Olivier Jean Blanchard is currently the chief economist at the International Monetary Fund, a post he has held since September 1, 2008. He is also the Class of 1941 Professor of Economics at MIT, though he is currently on leave. Blanchard is one of the most cited economists in the world.

Blanchard earned his Bachelors degree at Paris Dauphine University, and his Ph.D. in Economics in 1977 at MIT. He taught at Harvard university between 1977 and 1983, after which time he returned to MIT as a professor. Between 1998 and 2003 Blanchard served as the Chairman of the Economics Department at MIT. He is also an adviser for the Federal Reserve banks of Boston (since 1995) and New York (since 2004). Blanchard has published numerous research papers in the field of macroeconomics, as well as undergraduate and graduate macroeconomics textbooks.

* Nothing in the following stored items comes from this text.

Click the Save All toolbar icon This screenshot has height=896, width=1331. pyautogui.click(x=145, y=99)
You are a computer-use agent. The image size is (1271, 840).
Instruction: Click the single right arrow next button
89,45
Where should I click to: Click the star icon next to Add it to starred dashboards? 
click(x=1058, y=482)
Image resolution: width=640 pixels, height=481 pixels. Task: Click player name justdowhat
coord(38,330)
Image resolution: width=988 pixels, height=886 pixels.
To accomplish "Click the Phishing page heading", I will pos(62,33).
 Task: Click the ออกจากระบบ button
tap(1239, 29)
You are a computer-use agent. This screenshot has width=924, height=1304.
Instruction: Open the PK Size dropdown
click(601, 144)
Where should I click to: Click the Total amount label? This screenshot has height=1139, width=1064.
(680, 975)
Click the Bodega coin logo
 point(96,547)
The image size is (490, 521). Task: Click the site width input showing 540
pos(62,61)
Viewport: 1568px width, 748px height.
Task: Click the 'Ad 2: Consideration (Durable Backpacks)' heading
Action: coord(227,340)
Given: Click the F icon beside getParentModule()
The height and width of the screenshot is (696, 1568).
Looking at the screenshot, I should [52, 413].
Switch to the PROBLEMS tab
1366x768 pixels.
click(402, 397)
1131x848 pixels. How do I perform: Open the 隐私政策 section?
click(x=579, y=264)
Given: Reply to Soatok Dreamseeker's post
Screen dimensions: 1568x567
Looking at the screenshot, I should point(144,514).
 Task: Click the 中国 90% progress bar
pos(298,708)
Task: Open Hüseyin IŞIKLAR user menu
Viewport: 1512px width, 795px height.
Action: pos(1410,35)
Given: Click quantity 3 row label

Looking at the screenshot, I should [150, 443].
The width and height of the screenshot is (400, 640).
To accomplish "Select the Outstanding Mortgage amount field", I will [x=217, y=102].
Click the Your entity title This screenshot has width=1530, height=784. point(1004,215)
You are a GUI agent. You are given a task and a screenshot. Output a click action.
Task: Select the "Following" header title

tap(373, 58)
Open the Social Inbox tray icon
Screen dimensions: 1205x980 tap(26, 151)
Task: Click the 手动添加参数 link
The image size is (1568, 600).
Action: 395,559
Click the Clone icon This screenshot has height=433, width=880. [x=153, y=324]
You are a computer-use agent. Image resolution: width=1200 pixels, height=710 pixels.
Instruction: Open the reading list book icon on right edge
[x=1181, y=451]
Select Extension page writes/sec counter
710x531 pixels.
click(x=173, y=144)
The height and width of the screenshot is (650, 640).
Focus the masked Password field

David Johnson is Professor of Economics at Wilfrid Laurier University. Professor Johnson's areas of specialty are macroeconomics, international finance and the economics of education. He has an ongoing appointment as C.D. Howe Institute Education Policy Scholar. He most recently was Fulbright Scholar at the University of California, Santa Barbara from January to June 2008. Professor Johnson received his undergraduate degree from the University of Toronto in 1978. He received his Masters degree from the University of Western Ontario and his PhD from Harvard University

His published work includes the studies of Canada's international debts, the influence of American interest rates on Canadian interest rates, and the determination of the Canada-United States exchange rate as well as a comprehensive analysis of elementary school test scores in Ontario, Alberta and British Columbia. He has also written on monetary policy in Canada and around the world, both on the goal of lower inflation and on the role of inflation targets. His teaching is in macroeconomics and international finance. He is co-author of Macroeconomics: Third Canadian Edition, an intermediate macroeconomics text. One specific teaching interest is in using spreadsheets to teach intermediate macroeconomics. . Before coming to Wilfrid Laurier in 1985, David worked for two years at the Bank of Canada. In 1990 he spent a year at the National Bureau of Economic Research, and in 1999 a year at the University of Cambridge in England. David Johnson lives in Waterloo, Ontario, with his wife Susan, also an economics professor. When not studying or teaching economics, he plays Oldtimers' Hockey in the winter and sculls in the summer.